Man who changed state law after Kenosha police killed son says outside prosecutor needed in Jacob Blake case

The shooting of Jacob Blake Sunday, Aug. 23 wasn't the first controversial shooting to happen involving Kenosha police. In 2004, a man named Michael Bell was killed in a similar shooting during a traffic stop, and his father, Michael Bell, Sr. is still seeking justice.

Bell said his son's case was not handled fairly because of how the justice system is set up in this county. He's now asking for a prosecutor outside of the county to decide whether charges should be filed in the shooting of Jacob Blake.

Kenosha police shooting of Michael Bell, Jr. in 2004/Kenosha police shooting of Jacob Blake

"When I watched the video, I was really appalled," said Bell. "It looked really really bad. I mean, you saw the guy get shot seven times."

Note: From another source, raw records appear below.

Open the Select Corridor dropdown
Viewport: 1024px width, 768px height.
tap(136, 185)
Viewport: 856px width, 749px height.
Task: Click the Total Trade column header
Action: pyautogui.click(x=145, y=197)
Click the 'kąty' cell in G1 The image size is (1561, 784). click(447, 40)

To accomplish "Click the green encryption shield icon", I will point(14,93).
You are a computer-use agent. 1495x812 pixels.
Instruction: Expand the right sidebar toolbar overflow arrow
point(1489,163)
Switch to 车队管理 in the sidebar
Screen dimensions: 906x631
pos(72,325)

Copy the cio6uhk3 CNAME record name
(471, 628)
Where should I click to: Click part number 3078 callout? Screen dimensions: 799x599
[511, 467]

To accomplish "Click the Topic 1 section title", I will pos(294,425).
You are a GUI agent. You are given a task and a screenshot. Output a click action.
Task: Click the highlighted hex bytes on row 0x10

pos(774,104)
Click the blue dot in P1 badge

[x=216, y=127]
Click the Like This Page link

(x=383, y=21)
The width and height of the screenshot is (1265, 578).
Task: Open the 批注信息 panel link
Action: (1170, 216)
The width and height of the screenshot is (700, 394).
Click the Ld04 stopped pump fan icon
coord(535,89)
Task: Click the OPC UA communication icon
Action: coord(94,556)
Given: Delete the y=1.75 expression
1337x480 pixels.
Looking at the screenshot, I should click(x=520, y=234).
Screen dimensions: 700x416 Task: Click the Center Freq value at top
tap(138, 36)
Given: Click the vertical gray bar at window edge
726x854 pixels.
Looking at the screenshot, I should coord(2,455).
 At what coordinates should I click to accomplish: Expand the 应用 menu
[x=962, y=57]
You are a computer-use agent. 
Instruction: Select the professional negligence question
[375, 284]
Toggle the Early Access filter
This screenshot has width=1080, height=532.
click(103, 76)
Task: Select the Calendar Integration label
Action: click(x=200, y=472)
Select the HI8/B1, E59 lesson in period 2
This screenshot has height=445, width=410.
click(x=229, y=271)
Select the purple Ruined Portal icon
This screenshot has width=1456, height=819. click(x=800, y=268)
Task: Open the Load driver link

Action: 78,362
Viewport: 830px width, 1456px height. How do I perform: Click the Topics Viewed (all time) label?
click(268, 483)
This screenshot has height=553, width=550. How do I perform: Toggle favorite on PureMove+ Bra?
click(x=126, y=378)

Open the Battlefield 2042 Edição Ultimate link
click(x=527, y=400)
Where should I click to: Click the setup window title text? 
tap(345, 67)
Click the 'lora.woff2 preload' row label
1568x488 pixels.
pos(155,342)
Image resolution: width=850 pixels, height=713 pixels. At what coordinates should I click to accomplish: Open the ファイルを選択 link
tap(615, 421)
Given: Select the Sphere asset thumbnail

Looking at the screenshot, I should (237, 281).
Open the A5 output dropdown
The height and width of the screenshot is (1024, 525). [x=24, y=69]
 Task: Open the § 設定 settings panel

He recalled a similar setting in 2004 when his son, Michael Bell, Jr., was killed in an altercation with Kenosha police.

"A family member was right there," said Bell. "She saw her own family member getting shot. In my own son's case, his mother and his sister were there, and they watched a police officer take a gun and put it right to my son's head and kill him right in front of her."

Michael Bell, Sr.

Police claim Bell reached for a weapon, which Bell disputes.

"They have this intrinsic connection where (District Attorney Michael) Graveley makes cover for the police officers," said Bell. "I have an affidavit here from one of my investigators that shows that police changed their testimony 19 different times. I bring all this data in front of District Attorney Graveley over here. He will not do anything about it."

Kenosha police shooting of Michael Bell, Jr.

Graveley will be the one to decide if any officers will be charged in Blake's case.

"And in my own son's case, there was a lot of problems," said Bell. 

This, after an investigation into the incident by the Wisconsin attorney general.

Kenosha police shooting of Michael Bell, Jr.

"An outside special prosecutor needs to be appointed like in the states of New York and New Jersey to make this fair for everybody involved," said Bell.

In April 2014, then Wisconsin Governor Scott Walker signed a bill into law pushed by Bell -- requiring an outside investigation if police take someone's life. It was passed unanimously by the state Senate and Assembly.

The bill also states that if law enforcement officials are cleared of wrongdoing -- the family of the deceased is entitled to copies of the investigation.

Graveley did not return requests for comment from FOX6 News Wednesday, with the district attorney's office blocked with preparations underway for another night of protests.